By Nelson Schneider - 07/21/19 at 04:16 PM CT
On July 12th, a very interesting thing appeared on Steam. RetroArch, the official frontend for the Libretro emulation API, is coming to PC gaming’s oldest and biggest digital distribution platform on July 30th. For FREE.
RetroArch, which is one of my favorite things to appear in the last decade, has been available on the Google Play Store for Android for years already, but the main PC version has languished in the traditional standalone model of PC software distribution, which becomes increasingly obsolete and outmoded with each passing year. RetroArch’s developers, the Libretro Team, like every other two-bit panhandler, started a Patreon account in order to beg for recurring donations from affluent fans, but as a platform designed around emulation, still remained an outsider in the larger games industry.
As rotund gaming pundit, Jim Sterling, eruditely discussed back in 2016, official games media outlets don’t like to talk about emulation, despite the fact that almost everyone who plays videogames has participated in emulation at one point or another. This reticence to cover gaming’s dedicated historians and archivists largely emerged from the conflation of emulation with piracy, combined with the fact that traditional games journalism has largely been an extension of the game industry’s advertising arm. Naturally, this has been seen as a conflict of interest, as the games industry continues to hate-on piracy, despite the fact that piracy has been scientifically proven to be a net positive for them. As an advertising apparatus, I’d say piracy is actually more useful than traditional games journalism.
With RetroArch officially hitting PC gaming’s core storefront, though, the Libretro Team is thumbing its nose at the “accepted” perception of emulation, and forcing people who “don’t like” emulation to confront the true reality of it. This type of forced change of perspective has worked well enough in the past for, oh, I dunno, groups like Black Americans, women, and Gender Dysphorics, so it has a good chance of working here too, though it will likely have the side effect (like those other campaigns) of cementing the opposing position into a compact, rabidly fanatical block.
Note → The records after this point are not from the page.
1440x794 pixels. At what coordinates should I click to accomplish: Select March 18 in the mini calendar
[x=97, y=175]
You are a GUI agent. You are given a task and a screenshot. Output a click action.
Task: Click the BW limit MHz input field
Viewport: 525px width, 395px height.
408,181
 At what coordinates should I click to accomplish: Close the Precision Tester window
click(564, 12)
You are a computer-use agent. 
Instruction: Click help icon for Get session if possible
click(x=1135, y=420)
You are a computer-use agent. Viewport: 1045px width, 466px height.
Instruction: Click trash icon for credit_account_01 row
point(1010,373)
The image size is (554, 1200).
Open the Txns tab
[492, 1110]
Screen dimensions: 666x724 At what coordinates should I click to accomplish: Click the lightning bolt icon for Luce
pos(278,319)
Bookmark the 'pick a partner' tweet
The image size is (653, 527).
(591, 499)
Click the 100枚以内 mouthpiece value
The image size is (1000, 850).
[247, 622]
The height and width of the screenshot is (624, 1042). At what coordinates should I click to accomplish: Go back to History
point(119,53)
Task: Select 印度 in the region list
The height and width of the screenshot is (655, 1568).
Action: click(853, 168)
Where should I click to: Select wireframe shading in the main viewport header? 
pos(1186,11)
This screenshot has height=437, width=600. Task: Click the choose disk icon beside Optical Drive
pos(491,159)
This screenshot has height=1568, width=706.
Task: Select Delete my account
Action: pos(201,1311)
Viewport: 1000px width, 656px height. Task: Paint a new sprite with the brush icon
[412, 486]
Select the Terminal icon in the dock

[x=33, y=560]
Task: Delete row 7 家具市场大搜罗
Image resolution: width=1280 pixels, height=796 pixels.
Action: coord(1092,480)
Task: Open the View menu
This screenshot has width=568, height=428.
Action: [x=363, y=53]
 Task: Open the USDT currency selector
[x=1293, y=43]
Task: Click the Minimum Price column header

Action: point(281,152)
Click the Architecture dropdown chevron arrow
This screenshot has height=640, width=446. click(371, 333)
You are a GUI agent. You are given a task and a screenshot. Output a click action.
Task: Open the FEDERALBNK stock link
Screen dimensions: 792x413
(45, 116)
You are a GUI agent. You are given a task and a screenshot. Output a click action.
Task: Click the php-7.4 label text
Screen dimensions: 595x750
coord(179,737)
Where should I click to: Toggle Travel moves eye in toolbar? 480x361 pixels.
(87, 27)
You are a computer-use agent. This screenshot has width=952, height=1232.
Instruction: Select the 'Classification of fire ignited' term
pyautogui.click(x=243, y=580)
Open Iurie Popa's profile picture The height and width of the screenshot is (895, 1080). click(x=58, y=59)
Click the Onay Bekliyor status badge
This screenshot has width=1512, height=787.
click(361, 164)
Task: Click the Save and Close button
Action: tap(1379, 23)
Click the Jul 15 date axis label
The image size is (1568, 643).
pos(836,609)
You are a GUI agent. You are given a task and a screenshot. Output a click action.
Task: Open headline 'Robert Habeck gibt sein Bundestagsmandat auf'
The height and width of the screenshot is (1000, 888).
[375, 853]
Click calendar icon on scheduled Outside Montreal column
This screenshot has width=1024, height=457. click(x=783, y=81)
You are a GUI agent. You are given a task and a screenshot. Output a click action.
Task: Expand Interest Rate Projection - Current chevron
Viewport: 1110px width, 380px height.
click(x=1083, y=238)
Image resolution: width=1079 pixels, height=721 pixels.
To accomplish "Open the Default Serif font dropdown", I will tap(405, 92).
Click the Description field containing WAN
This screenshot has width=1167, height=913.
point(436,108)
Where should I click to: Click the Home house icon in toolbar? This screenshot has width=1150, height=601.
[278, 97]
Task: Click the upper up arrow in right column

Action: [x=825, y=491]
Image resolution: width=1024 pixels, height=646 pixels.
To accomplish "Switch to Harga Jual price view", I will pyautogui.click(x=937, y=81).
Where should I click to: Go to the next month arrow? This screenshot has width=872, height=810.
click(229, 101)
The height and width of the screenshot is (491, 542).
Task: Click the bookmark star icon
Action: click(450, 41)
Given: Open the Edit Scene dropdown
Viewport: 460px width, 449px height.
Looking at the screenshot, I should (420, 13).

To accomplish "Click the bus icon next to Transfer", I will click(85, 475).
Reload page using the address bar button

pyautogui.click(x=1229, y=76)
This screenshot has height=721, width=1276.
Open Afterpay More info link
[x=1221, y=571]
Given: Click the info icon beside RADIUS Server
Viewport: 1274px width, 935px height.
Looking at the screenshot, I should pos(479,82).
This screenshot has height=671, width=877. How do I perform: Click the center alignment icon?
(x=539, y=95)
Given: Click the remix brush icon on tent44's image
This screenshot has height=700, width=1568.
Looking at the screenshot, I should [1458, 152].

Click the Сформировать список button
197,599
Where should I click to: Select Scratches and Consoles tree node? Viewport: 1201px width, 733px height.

While RetroArch on Steam is currently only promoting its ability to play open-source games, I feel like the potential to finally crack the nut of “emulation vs. piracy” is close at hand. With a feature rich and comprehensive emulation platform readily available and in front of millions of eyeballs, why wouldn’t game publishers like Sega, Capcom, and Atari (delenda est), who already sell bundled ROM collections with their own (terrible) emulators, try to target that demographic? Can we look forward to a near future in which RetroArch has official ROM bundles available as reasonably-priced DLC?